» Exercise data
— BEGIN —
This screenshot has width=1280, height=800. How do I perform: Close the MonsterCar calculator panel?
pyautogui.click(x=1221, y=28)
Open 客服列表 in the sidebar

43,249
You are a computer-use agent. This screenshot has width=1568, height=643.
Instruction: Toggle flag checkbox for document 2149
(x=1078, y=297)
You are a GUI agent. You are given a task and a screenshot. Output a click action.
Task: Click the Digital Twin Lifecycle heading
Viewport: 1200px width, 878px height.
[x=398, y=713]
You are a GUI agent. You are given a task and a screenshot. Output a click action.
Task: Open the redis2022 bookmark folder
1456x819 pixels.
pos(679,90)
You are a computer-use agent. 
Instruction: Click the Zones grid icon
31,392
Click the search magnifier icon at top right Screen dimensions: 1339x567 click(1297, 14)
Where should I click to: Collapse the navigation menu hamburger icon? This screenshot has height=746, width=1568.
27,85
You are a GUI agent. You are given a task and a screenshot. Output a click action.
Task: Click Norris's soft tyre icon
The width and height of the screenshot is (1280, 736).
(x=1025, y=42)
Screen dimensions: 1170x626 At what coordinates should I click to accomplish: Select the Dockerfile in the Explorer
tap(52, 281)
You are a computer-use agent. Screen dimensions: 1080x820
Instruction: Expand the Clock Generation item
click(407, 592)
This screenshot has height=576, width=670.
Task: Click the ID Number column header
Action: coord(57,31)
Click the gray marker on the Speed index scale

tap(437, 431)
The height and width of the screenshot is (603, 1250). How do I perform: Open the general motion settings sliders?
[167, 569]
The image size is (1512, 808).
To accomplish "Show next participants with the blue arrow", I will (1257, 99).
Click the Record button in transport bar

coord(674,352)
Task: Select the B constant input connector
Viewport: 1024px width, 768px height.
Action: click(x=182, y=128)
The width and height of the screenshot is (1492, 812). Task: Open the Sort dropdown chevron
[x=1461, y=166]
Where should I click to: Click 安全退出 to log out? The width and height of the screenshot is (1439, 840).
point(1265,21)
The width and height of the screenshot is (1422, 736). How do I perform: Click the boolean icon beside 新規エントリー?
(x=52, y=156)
— END —
» Work instructions
Turn the data from the line with "You are a computer-use agent. This" up to and including the line with "[x=398, y=713]" into a two-column CSV with the headers text and answer. Make one row for each answer, with the text that comes before it in the first field, quote every field, and replace line breaks with spaces.

» Result of the exercise
text,answer
"You are a computer-use agent. This screenshot has width=1568, height=643. Instruction: Toggle flag checkbox for document 2149","(x=1078, y=297)"
"You are a GUI agent. You are given a task and a screenshot. Output a click action. Task: Click the Digital Twin Lifecycle heading Viewport: 1200px width, 878px height.","[x=398, y=713]"